I want to move E and F behind (or after?) B.

['A', 'B', 'E', 'F', 'C', 'D', 'G']
           ^^^  ^^^

The decision what to move comes from the user. There is no rule behind and no way to formulate that in an algorithm. In other words the action move something behind something other is input from the user; e.g. the user mark two elements with her/his mouse and drag an drop it behind another element.

My code works and is able to do this. But I wonder if there is a more efficient and pythonic way to do this. Maybe I missed some of Python's nice in-build features.

#!/usr/bin/env python3
# input data
original = list('ABCDEFG')

# move "EF" behind "B" (this is user input)
to_move = 'EF'
behind = 'B'

# expected result
rearanged = list('ABEFCDG')

# index for insertion
idx_behind = original.index(behind)

━━━━━━━━

Problems to work on:
(a) Decide whether each statement agrees with the list-rearranging question, answering yes or no and quoting the words that settle it: (i) The choice of what to move is made by a fixed rule. (ii) The writer's code already does the job. (iii) The code moves "EF" behind "C".
(b) Revise the part of the list-rearranging question starting with "My code works" and going on through "nice in-build features.", with "efficient" changed to "readable".
The data after this point comes from a different source.

Dataset excerpt:

━━━━━━━━

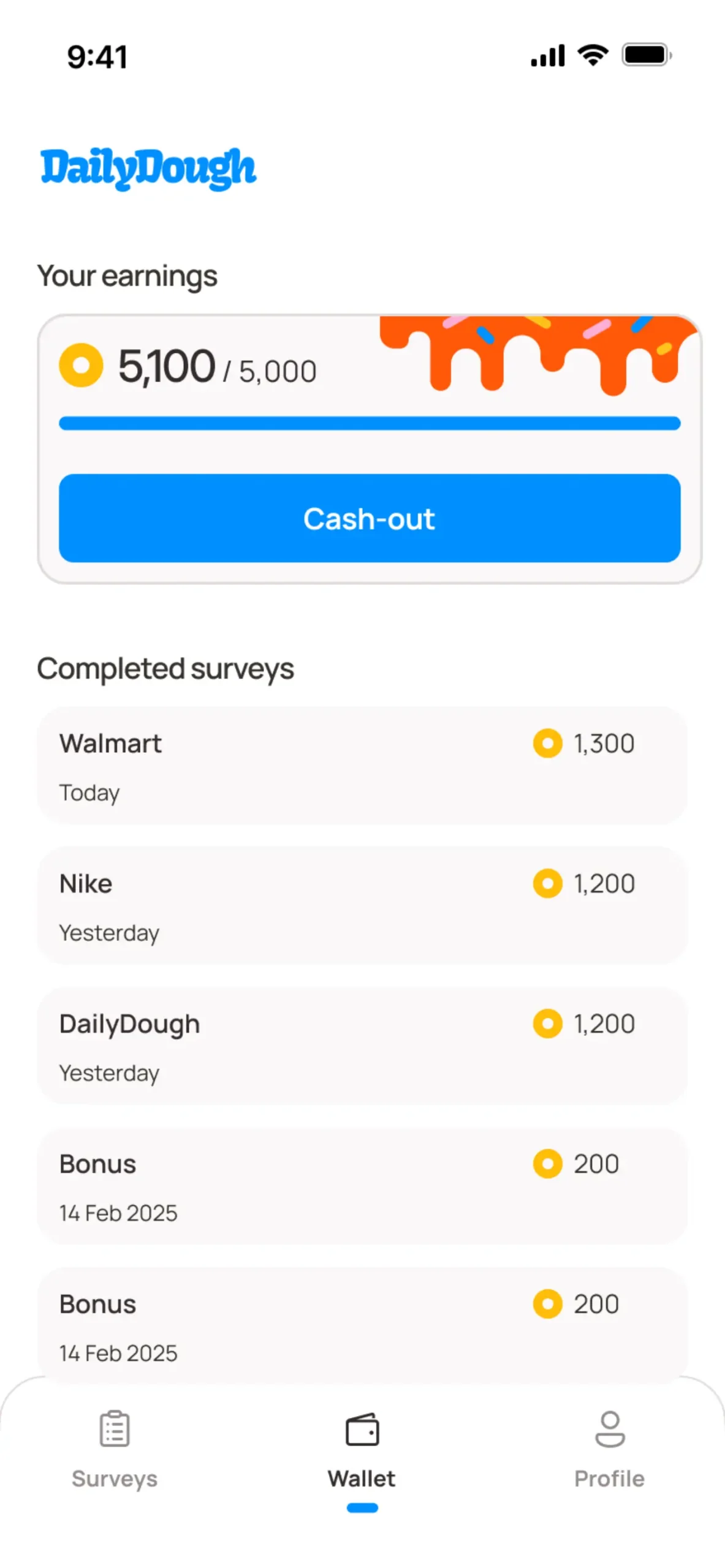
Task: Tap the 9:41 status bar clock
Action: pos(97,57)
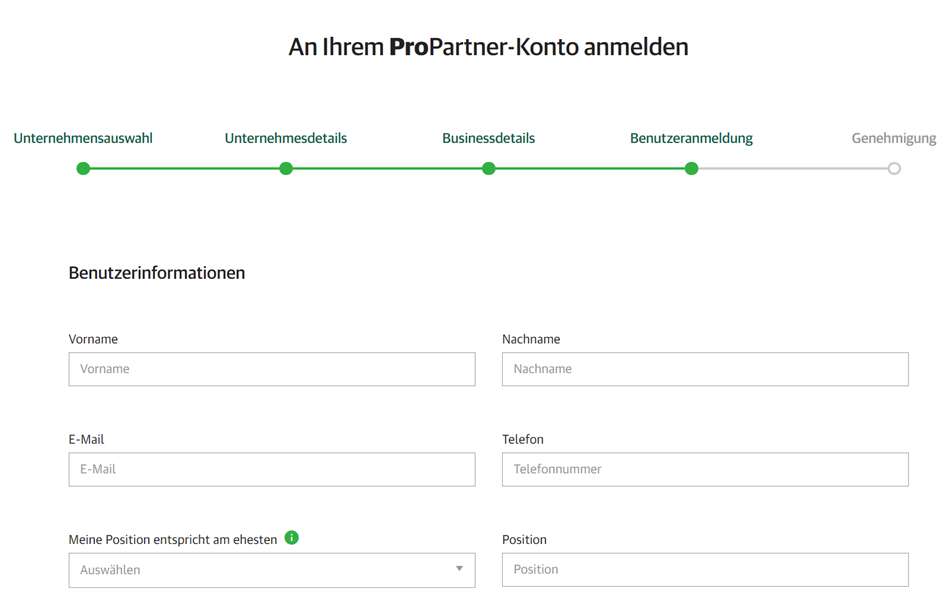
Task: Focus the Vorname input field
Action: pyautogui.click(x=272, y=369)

━━━━━━━━

Answers provided:
(a)
(i) No: "There is no rule behind and no way to formulate that in an algorithm."
(ii) Yes: "My code works and is able to do this."
(iii) No: "move "EF" behind "B""

(b)
My code works and is able to do this. But I wonder if there is a more readable and pythonic way to do this. Maybe I missed some of Python's nice in-build features.